Top Twitter Execs Resign Amid Elon Musk’s Chaotic Takeover, Prompting FTC Concern

More top executives at Twitter have jumped ship and resigned from the social media company amid Elon Musk’s confusing takeover.

via Complex:

Chief information security officer Lea Kissner announced their departure in a tweet on Thursday. Sources close to Twitter said chief compliance officer Marianne Fogarty also resigned, as did chief privacy officer Damien Kieran, per the Washington Post.

The employees left just after Musk, the new CEO of Twitter, sent a company-wide email that warned of “difficult times ahead.” He has since implemented a mandatory return-to-work policy as well.

The development has sparked concern from the Federal Trade Commission, as reported by NBC News.

“We are tracking recent developments at Twitter with deep concern,” said an FTC spokesperson. “No CEO or company is above the law, and companies must follow our consent decrees. Our revised consent order gives us new tools to ensure compliance, and we are prepared to use them.”

If Twitter is found to not be complying with the FTC’s consent order, which requires the platform to reach certain privacy and security requirements, the company could be fined hundreds of millions of dollars. In Musk’s email sent on Wednesday, he told all employees they must return to office to work 40 hours a week effective on Thursday.
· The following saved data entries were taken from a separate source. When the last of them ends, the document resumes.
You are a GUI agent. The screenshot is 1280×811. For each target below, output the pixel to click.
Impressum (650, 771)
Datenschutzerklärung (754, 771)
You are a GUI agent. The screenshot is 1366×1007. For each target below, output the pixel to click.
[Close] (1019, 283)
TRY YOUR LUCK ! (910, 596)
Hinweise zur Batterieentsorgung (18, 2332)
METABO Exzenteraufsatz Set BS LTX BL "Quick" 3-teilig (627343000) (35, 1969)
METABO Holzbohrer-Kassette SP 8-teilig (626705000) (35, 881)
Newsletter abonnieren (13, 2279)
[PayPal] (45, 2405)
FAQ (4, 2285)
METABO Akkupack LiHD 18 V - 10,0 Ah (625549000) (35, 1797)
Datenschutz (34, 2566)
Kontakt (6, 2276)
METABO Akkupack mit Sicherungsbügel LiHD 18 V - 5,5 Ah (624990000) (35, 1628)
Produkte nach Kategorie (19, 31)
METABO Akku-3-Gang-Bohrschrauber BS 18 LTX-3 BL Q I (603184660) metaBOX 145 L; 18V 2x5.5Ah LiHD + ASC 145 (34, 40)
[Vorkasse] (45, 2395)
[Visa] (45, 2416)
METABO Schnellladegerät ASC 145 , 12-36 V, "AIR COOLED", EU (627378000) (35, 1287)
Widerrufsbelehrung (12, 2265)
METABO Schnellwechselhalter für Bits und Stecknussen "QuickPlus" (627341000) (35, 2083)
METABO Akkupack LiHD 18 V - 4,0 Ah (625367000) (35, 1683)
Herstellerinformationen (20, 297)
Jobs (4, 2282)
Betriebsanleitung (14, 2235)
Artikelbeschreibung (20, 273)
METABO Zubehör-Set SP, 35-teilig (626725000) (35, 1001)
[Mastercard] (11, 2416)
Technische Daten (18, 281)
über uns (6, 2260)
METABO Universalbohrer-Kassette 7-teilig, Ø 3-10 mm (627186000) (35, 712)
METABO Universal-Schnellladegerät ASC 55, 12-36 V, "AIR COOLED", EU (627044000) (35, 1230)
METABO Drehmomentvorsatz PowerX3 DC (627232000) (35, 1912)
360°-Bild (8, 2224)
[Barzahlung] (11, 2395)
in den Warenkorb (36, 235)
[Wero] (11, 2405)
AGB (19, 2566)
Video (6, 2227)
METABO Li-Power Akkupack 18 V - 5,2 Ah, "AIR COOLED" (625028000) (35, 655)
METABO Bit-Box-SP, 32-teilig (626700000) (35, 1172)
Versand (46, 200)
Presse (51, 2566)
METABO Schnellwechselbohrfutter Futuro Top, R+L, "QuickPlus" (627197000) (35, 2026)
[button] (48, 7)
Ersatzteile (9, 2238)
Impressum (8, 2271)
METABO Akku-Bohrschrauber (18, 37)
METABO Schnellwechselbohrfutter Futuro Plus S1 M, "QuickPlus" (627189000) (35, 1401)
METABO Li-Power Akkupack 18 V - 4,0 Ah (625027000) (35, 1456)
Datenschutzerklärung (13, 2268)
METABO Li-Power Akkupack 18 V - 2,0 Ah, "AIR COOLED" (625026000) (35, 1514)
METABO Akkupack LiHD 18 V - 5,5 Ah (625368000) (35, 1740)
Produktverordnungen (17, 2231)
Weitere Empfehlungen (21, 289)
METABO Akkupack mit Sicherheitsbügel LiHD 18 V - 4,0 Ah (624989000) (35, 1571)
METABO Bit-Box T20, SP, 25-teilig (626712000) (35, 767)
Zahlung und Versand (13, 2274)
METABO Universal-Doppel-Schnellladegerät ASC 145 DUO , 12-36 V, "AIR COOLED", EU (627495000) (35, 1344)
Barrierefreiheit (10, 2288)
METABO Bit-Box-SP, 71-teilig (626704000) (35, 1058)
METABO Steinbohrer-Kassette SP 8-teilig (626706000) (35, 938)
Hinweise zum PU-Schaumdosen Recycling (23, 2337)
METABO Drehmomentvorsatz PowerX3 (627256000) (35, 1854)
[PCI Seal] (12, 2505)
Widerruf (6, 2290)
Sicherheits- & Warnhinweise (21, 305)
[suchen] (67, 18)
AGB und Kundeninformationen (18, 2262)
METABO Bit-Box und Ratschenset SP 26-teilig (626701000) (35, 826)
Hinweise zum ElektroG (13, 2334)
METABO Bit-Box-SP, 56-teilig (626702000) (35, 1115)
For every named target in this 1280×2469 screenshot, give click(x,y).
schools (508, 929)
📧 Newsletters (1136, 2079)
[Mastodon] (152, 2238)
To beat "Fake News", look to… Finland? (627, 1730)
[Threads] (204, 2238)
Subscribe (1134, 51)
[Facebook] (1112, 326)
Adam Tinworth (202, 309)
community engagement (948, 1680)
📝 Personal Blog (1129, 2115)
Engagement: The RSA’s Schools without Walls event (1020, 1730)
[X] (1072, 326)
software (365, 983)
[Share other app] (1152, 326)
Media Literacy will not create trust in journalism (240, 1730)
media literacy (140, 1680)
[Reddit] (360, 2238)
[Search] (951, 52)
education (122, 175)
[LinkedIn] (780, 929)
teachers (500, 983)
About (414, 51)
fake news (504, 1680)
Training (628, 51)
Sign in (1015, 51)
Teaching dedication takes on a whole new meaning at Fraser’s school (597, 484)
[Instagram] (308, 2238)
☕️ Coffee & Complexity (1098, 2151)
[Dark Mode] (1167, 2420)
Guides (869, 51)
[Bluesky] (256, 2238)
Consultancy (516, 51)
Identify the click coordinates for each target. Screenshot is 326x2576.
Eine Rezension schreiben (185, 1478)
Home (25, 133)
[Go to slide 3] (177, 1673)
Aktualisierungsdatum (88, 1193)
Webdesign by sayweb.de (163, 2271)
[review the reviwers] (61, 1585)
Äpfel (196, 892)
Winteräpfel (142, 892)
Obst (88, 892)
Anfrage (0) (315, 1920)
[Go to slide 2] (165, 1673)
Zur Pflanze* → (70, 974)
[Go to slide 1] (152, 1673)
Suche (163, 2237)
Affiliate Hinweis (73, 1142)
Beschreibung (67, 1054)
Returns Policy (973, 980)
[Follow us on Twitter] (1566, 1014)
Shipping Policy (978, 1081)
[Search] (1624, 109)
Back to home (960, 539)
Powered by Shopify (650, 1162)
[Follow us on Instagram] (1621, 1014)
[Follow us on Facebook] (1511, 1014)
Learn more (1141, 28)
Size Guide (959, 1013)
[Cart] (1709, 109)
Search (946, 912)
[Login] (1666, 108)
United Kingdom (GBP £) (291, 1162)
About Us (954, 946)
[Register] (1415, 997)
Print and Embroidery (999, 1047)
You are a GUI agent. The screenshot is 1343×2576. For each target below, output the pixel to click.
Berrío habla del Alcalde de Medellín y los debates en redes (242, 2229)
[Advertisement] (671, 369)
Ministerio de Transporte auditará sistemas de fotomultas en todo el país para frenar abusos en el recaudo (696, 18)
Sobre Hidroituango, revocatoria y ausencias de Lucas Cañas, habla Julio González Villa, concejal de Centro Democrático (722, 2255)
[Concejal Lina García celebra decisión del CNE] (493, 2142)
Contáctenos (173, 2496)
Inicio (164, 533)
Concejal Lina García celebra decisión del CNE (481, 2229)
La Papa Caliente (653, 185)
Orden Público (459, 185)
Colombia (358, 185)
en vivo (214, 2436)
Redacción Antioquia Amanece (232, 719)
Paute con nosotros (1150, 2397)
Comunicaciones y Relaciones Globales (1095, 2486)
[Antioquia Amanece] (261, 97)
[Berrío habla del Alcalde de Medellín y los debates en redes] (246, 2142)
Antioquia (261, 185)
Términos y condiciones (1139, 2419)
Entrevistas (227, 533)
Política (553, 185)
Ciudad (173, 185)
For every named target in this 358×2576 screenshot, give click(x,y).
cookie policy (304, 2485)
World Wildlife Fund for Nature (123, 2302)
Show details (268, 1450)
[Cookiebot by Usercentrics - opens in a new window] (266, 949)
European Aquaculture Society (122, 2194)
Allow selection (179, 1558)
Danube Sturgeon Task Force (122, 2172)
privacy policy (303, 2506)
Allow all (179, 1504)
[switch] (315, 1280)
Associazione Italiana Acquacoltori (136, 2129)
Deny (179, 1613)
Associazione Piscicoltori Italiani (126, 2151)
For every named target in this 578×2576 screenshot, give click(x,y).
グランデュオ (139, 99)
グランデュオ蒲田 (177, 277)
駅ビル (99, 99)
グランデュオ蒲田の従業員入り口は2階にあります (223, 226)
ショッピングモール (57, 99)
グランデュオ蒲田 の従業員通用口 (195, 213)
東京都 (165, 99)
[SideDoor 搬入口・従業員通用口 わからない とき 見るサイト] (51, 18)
“Without significant subscription revenue, there is a good chance Twitter will not survive the upcoming economic downturn,” Musk said in the email, which stressed his desire to charge users $7.99 for verification. “We need roughly half our revenue to be subscriptions.”

The new Twitter Blue subscription, which gives a blue checkmark to anyone willing to pay for it, has already been notably abused by people impersonating others.

In a Twitter thread shared on Thursday, Platformer manager editor Zoë Schiffer revealed that Musk called a company-wide meeting following the departures. He gave staff just a one-hour notice, and he turned up late. He cautioned employees that if they can “physically make it to an office” but don’t, then he’ll consider it a resignation. He also cautioned that “bankruptcy isn’t out of the question.”